──────── Data ────────
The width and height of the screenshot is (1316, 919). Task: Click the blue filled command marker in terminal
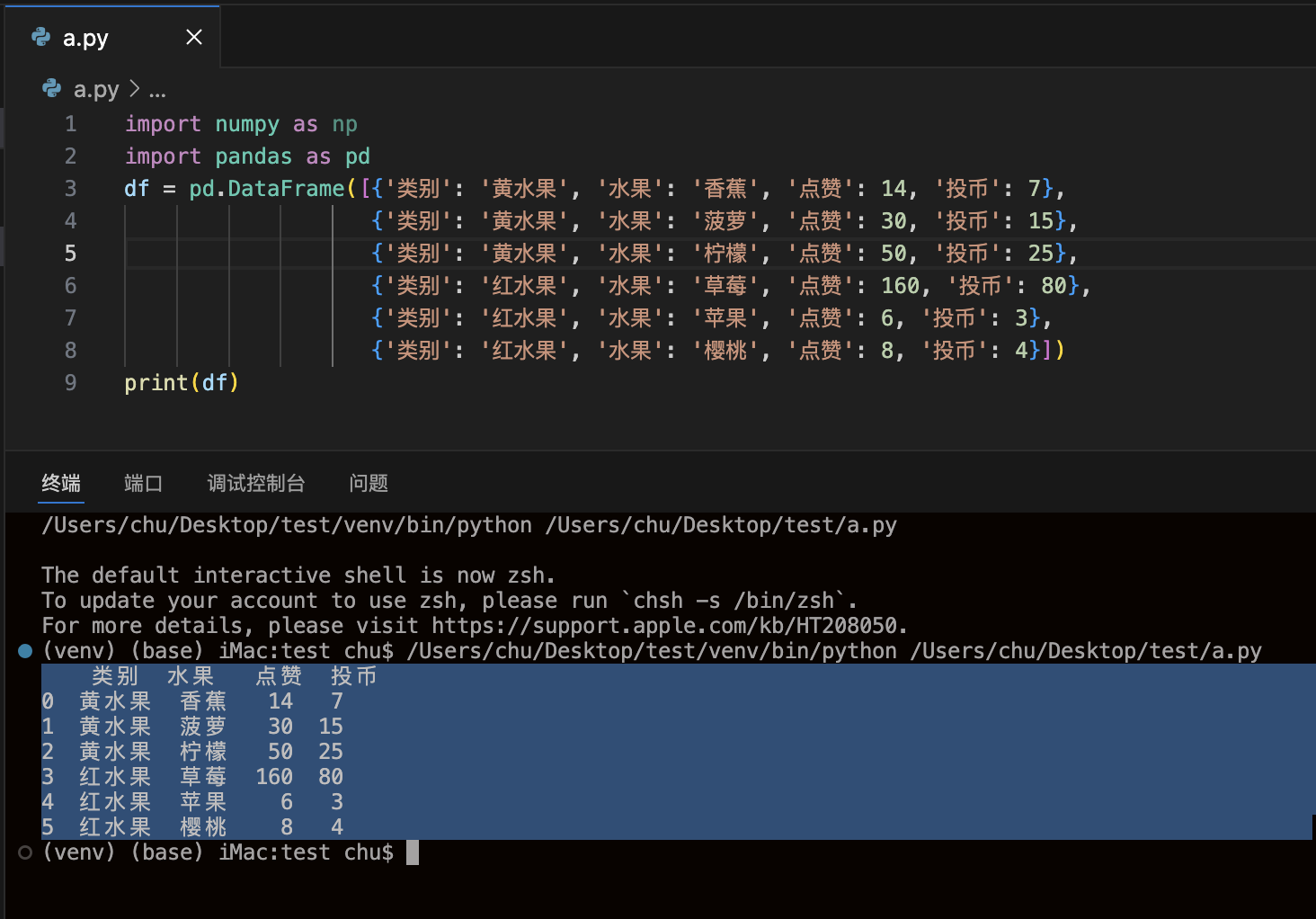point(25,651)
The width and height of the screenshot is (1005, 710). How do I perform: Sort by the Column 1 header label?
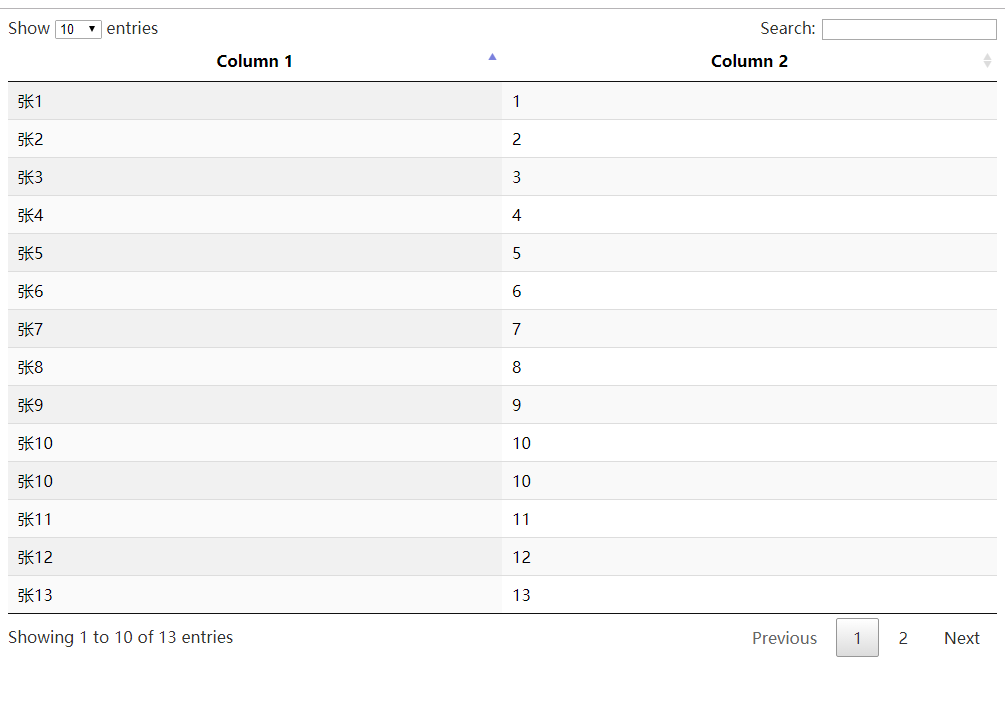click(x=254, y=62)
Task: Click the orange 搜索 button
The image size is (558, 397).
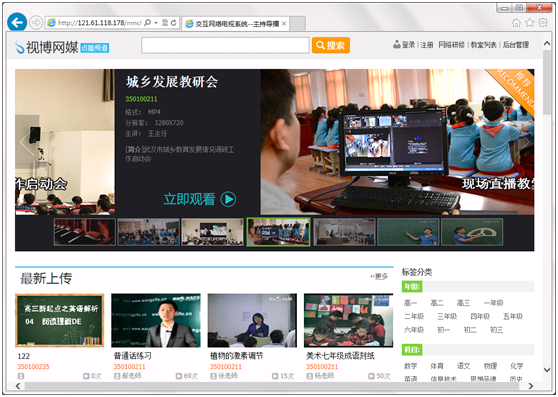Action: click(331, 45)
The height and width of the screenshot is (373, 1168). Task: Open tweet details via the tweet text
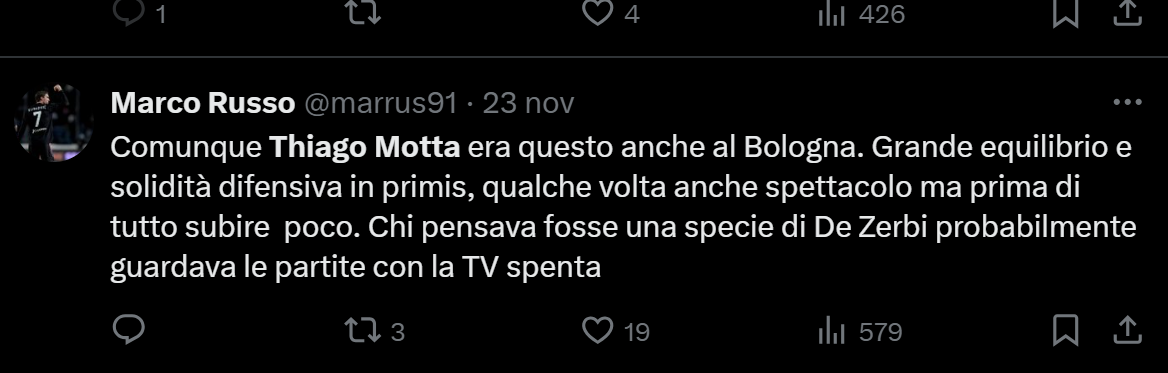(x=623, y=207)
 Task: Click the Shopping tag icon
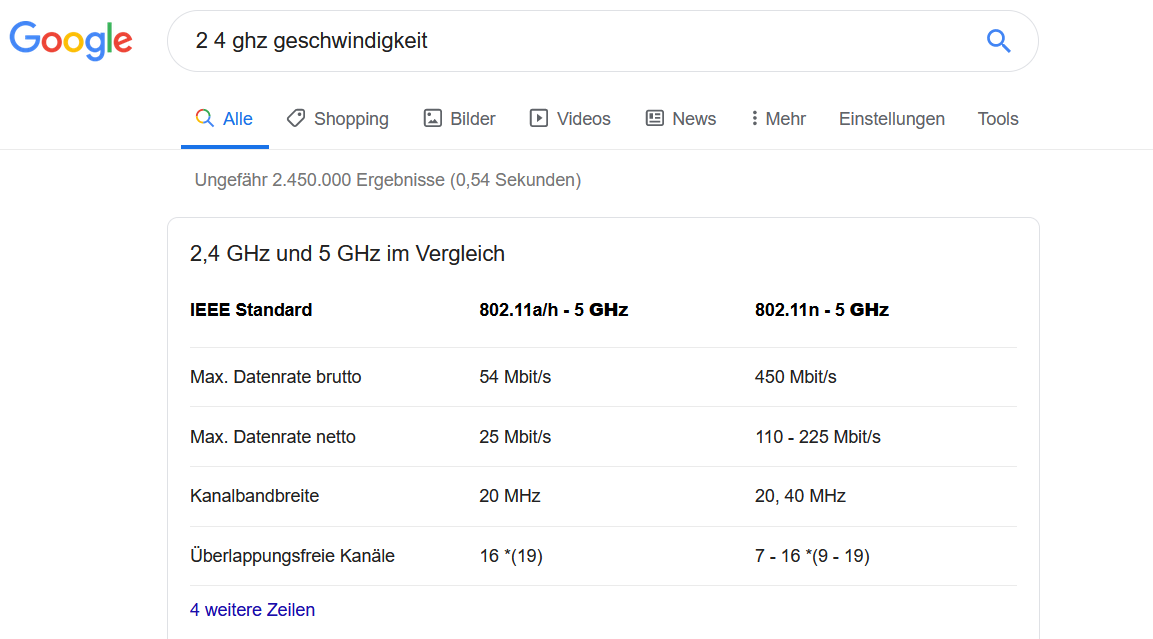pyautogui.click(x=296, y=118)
────────
§ What is needed
Rewrite every row above, requests included, multiplying each coordinate in the answers by 0.6 and rounding to whole numbers, with halves rounded up. Leave the pictures out of your answer.

§ Expected answer
The width and height of the screenshot is (1316, 919). Task: Click the blue filled command marker in terminal
point(15,391)
The width and height of the screenshot is (1005, 710). How do I perform: Sort by the Column 1 header label?
click(x=152, y=37)
Task: Click the orange 搜索 button
The image size is (558, 397).
Action: click(199, 27)
The height and width of the screenshot is (373, 1168). Task: Open tweet details via the tweet text
(x=374, y=124)
 Task: Click the Shopping tag icon
pyautogui.click(x=178, y=71)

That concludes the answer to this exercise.